ケイネスはランサーと共に森へと突き進んでいた。

拠点であるホテルを爆破され持ち込んだ道具もほとんど失うという痛手を受けてる状況だ。

しかしまだケイネスには自慢の礼装がまだ一つ残っておりランサーも健在だ。

そして魔術師の神聖な決闘である聖杯戦争を()()な物を持ち込んでそれを汚す輩に怒りが満ちていた。

 

(下賤な手段でこの神聖なる戦いを汚す愚か者共も制裁を下してくれる…!)

 

ケイネスはこの聖杯戦争で己の秘術を思う存分に発揮し相手を恐怖と畏敬で打ち倒すのが目的だった。それなのに相手は神秘もへったくれもない火薬など用いてきたのだ。

聖杯を手にするために魔術師としても矜持も誇りを捨てそのような行いをする輩は断じて許すわけに行かない。

魔術師としての誇りと怒りを胸にケイネスは恐れもなく突き進んでいく。

 

 

ケイネスのサーヴァントであるランサー=ディルムッド・オディナもまたその胸に闘志の炎を大きく燃え上がらせていた。

 

(セイバー… 今宵 我が槍はお前を討ち取る)

 

埠頭で戦いで清爽な闘志を持ち己に挑んできた誉れ高き騎士達の王 アーサー王。

かの王との尋常な決闘は己の戦士の血を大きく高ぶらせ何より心地が良い戦いだった。

途中、邪魔が入り決着は流れてしまった。だから今夜は余計な邪魔が入らず騎士王との決着をつけたい。

 

「ランサー 敵のマスターはこの私自ら誅罰を下す。貴様はサーヴァントの邪魔が入らぬよう動け」

 

「ハッ! 我が槍にかけて必ず!」

 

それぞれの決意と意気込みをかけて進撃を続ける二人だったが…。

 

「主!」

 

ランサーは前方から膨大な魔力の気配を感じてケイネスを守るように立つ。

ランサーとケイネスの前方に全身に黒い甲冑を身に包んだ者が現れた。

 

「バーサーカーだと?」

 

あの時、埠頭に突如現れたサーヴァント・バーサーカー。

あの黄金のアーチャーが放つ宝具を超人的な腕前で次々と捌いていった英霊だ。

それが何故、自分達の前に現れたのか?

 

「!?」

 

銃声が響きランサーは槍でケイネスに目掛けて飛んできた銃弾をはじき返した。

バーサーカーは何もしていない…。つまり考えられるのは…

 

「下衆が。 大方アインツベルンが雇った下賤な輩共だな…

ランサー、 貴様はあの狂犬を始末しろ!

奥に居る愚か者共はこのロード・エルメロイが直々に誅を下してくれる!」

 

「承知いたしました。」

 

ケイネスはバーサーカーをランサーを任して自身は銃撃を行った敵がいる森の奥に突き進んだ。

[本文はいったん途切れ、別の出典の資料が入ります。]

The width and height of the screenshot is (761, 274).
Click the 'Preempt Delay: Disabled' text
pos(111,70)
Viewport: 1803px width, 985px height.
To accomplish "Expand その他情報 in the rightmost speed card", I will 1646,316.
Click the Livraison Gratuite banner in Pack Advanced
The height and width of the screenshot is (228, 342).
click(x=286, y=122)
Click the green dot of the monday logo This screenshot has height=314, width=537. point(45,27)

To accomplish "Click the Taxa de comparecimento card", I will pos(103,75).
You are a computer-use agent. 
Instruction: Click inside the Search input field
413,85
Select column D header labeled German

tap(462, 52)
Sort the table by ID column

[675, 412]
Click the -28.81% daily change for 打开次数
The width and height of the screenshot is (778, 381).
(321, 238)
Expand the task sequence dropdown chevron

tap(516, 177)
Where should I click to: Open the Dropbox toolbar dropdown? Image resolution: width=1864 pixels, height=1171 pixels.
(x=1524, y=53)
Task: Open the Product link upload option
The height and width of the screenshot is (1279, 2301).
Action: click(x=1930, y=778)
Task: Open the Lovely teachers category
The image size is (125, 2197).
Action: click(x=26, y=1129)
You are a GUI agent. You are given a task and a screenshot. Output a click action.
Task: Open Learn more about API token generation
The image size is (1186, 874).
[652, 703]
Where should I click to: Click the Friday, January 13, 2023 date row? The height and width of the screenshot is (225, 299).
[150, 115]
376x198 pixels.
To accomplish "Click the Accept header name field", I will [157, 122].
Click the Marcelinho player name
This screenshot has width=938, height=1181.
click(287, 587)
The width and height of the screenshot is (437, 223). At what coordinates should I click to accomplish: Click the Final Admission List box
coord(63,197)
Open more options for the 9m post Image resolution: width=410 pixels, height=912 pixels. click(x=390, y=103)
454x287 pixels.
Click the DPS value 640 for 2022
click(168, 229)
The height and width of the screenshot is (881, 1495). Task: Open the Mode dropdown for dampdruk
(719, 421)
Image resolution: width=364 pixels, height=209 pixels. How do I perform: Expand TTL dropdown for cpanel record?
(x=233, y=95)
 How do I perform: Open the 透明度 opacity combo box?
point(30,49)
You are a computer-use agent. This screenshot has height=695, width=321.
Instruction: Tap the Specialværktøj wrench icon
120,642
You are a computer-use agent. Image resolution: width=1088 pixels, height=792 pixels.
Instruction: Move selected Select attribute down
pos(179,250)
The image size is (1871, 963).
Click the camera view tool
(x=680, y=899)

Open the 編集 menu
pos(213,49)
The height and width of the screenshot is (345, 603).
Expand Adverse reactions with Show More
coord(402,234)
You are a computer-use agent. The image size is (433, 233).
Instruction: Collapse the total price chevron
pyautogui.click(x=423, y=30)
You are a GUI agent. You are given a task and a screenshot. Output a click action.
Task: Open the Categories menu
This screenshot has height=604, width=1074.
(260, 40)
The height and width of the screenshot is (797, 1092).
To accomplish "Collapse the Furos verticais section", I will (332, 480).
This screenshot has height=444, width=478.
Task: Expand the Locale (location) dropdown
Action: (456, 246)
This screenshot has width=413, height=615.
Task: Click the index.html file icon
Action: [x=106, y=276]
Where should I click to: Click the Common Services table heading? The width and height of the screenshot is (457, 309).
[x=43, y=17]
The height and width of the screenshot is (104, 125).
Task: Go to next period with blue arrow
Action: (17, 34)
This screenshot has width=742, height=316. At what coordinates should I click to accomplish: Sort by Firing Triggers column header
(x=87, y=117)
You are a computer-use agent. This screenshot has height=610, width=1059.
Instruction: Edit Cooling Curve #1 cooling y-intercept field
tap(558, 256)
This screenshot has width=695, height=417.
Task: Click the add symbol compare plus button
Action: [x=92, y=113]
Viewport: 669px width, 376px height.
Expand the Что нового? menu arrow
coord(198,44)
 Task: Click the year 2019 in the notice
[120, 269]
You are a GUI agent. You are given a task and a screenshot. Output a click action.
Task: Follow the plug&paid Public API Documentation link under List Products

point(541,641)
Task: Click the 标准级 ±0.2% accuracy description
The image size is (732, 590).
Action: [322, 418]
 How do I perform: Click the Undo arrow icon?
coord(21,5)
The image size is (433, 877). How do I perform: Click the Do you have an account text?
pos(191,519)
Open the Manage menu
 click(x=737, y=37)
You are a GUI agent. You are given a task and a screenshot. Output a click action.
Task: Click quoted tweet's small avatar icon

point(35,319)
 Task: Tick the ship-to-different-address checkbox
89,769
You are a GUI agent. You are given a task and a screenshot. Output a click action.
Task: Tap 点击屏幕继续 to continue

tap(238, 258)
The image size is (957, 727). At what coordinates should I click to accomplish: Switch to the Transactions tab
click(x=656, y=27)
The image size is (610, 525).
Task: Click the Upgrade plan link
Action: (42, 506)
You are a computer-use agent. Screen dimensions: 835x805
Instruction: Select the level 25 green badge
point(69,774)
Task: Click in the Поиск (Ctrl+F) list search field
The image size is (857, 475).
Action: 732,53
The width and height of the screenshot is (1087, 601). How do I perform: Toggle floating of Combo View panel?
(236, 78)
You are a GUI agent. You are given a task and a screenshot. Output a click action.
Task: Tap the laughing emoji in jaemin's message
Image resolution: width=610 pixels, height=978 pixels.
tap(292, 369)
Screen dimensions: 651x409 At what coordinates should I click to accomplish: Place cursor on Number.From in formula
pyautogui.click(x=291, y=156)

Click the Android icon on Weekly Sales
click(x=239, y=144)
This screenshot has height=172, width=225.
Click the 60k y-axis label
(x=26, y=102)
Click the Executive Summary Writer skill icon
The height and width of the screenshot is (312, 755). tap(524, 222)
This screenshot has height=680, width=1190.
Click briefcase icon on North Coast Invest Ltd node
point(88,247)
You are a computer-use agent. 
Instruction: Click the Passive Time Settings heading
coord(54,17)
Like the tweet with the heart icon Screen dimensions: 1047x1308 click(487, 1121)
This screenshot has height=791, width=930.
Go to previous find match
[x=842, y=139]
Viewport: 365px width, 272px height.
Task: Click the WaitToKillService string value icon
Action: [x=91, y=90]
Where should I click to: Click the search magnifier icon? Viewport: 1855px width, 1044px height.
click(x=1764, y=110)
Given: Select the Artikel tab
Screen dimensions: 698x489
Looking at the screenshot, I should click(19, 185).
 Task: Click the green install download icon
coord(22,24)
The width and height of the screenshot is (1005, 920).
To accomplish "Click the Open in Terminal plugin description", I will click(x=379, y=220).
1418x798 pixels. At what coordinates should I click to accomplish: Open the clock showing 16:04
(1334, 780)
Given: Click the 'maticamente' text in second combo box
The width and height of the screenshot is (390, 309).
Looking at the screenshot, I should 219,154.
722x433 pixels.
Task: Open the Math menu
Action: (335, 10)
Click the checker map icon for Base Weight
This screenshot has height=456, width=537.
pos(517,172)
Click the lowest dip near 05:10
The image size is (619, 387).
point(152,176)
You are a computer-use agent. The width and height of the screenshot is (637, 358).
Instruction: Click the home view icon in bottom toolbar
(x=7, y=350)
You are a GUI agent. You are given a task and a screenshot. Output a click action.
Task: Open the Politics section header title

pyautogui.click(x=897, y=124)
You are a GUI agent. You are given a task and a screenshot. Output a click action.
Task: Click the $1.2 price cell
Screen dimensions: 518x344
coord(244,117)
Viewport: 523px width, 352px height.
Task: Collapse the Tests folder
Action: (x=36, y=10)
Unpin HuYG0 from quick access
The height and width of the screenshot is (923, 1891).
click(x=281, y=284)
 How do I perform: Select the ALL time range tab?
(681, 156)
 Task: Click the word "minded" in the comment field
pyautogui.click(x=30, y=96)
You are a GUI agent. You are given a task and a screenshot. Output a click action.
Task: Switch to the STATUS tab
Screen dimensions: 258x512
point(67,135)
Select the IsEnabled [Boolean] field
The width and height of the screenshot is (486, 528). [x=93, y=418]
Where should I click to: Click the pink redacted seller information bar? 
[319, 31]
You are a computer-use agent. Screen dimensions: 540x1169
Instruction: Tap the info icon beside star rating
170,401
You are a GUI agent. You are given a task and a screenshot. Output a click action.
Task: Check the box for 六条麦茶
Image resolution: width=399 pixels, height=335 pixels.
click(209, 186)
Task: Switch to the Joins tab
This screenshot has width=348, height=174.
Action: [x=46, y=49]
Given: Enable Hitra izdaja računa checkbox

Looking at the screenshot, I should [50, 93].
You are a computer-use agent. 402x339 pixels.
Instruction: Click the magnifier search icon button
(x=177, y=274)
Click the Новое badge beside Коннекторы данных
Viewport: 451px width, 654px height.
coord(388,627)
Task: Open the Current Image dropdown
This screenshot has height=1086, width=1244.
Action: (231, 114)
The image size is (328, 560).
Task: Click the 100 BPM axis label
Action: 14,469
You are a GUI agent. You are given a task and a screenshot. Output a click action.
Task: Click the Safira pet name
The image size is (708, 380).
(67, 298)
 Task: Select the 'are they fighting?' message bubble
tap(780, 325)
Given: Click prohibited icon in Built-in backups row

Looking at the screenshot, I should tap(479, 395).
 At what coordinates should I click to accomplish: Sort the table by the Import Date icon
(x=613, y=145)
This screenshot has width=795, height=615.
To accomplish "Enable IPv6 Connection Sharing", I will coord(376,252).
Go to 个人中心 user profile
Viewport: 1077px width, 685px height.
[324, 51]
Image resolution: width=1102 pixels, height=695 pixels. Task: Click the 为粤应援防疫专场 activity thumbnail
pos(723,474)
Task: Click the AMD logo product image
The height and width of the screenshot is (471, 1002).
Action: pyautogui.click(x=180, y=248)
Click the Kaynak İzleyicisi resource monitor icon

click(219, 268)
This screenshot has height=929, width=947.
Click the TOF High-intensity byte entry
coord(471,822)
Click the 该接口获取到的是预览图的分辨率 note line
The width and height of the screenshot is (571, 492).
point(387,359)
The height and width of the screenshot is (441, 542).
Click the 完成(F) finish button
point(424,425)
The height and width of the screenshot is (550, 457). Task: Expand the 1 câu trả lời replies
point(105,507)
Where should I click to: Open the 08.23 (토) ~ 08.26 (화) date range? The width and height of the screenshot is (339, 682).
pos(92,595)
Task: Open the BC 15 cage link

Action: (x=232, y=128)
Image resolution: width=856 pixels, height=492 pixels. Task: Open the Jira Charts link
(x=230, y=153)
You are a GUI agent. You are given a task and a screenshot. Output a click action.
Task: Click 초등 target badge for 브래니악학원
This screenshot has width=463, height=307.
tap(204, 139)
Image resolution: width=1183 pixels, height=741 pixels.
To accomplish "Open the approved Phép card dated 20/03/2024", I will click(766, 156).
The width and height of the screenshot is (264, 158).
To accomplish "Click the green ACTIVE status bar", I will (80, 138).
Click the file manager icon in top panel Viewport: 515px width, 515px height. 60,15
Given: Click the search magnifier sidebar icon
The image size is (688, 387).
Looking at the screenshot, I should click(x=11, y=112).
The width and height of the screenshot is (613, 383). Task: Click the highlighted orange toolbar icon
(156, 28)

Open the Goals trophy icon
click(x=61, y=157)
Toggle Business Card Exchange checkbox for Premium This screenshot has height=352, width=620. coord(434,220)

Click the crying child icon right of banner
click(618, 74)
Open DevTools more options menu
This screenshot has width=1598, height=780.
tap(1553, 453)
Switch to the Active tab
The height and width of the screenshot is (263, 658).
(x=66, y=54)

しかしケイネスはコレが自分の生死を分ける結果になるとはこの時は知りもしなかった…。

 

 

 

 

 

 

 

 

 

 

 

 

 

 

「ターゲット「K」はこちらに向かって来てます。」

 

『よし。このまま奴を例の地点に誘導しろ。出来るだけ犠牲は出さないように動け』

 

「了解。作戦遂行します。」

 

 

 

 

 

 

 

 

 

 

 

ケイネスは懐から銀色の液体が入った試験管を取り出し呪文を唱える

 

    -自動索敵-

    

―自立防御ー

 

     ―指定攻撃ー

 

試験管を傾け中に入った液体が地面へと落ちていく。

 

するとどうだろう。僅かな量の液体がみるみる増えていき巨大な球体へと変化した。

これこそ神童ケイネス・エルメロイ・アーチボルトの自慢の水銀を使った礼装の月霊髄液(ヴォールメン・ハイドラグラム)である。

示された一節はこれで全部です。